In section 3.3.1, the GCN encoder learn features from previous layer of the neighbors to which it points. However, in the code, for Citeseer and Cora dataset, the adjacent matrix is transposed but in Google dataset, it is not transposed. As far as I know, this will change the way it learns information from (in-neighbor or out-neighbor).
Is there any motivation behind this? Thanks for your explaination!
Best
A fan of this paper:)

Dear @zhoushengisnoob,

First of all, thank you very much for your feedback!

In our experiments, we used the raw Cora and Citeseer graph datasets from LINQS. Their format is <ID of cited paper> <ID of citing paper>. In other words, each row of the data file corresponds to an edge, the first entry being the ID of the paper being cited while the second ID stands for the paper which contains the citation.

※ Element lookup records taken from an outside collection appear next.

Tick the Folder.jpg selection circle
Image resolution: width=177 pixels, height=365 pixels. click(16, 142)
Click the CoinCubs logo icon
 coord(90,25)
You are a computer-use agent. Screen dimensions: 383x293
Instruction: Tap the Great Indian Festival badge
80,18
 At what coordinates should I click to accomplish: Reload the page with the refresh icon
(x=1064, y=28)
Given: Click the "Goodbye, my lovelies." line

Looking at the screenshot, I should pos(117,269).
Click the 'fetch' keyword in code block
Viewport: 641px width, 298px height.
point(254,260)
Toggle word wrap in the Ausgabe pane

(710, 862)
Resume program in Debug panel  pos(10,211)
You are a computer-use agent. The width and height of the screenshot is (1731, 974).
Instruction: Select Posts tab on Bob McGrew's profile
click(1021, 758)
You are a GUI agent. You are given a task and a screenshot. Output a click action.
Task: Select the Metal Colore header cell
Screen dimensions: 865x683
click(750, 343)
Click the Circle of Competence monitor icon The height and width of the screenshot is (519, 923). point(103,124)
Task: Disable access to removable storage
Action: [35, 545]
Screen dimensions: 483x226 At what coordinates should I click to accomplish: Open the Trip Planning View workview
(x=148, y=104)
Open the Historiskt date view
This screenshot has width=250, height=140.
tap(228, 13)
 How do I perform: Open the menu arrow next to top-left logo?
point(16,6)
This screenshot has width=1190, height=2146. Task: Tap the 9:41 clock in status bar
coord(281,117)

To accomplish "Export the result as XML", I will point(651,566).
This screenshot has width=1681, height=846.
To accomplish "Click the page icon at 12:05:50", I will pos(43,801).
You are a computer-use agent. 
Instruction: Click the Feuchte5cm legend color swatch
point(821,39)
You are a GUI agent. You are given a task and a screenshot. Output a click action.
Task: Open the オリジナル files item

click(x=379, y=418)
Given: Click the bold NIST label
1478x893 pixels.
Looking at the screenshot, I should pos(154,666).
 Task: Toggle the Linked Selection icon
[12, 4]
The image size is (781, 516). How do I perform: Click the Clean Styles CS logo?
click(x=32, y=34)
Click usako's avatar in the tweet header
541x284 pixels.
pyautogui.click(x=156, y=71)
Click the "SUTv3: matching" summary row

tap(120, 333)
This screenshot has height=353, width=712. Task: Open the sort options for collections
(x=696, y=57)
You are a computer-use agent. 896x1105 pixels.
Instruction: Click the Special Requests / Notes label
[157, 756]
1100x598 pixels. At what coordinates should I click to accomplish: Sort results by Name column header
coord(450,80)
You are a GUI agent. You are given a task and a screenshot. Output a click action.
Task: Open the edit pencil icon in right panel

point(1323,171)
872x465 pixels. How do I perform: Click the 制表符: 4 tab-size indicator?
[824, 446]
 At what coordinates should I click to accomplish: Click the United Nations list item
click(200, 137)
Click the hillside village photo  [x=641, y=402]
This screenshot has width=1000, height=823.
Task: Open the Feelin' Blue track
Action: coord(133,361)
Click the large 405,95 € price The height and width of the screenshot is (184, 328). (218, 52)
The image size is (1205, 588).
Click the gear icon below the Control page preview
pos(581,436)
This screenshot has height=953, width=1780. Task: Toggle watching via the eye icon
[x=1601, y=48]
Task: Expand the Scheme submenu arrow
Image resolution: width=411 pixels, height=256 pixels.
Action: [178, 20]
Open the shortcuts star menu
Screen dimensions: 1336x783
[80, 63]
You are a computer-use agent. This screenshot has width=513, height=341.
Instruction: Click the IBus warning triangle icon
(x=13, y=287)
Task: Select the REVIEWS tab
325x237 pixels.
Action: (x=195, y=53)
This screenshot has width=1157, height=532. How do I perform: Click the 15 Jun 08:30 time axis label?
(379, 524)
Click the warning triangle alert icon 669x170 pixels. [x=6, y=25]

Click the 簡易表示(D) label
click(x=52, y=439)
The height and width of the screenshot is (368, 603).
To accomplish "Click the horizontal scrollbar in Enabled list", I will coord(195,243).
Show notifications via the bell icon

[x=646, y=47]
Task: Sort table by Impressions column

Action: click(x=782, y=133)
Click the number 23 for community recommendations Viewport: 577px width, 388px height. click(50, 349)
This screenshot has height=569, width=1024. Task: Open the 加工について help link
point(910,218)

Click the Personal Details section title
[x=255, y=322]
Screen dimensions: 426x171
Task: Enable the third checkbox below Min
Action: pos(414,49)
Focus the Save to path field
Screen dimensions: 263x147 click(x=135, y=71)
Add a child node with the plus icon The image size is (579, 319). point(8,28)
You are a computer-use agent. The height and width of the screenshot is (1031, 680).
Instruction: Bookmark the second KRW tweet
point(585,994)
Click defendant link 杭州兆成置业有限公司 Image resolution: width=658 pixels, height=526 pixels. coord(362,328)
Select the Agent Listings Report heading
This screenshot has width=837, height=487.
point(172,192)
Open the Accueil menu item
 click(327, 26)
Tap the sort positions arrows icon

This format is reversed w.r.t. the usual edgelist format, which is <ID of citing paper> <ID of cited paper>. As a consequence, nx.read_edgelist() returns wrong edges directions for Cora and Citeseer. Transposing the resulting adjacency matrix is a simple way to retrieve the actual graph/adjacency matrix, with correct edges directions.

The Google dataset is directly provided in the standard edgelist format, so we did not need to transpose the adjacency matrix for this graph.

Thanks for your reply which helps me a lot!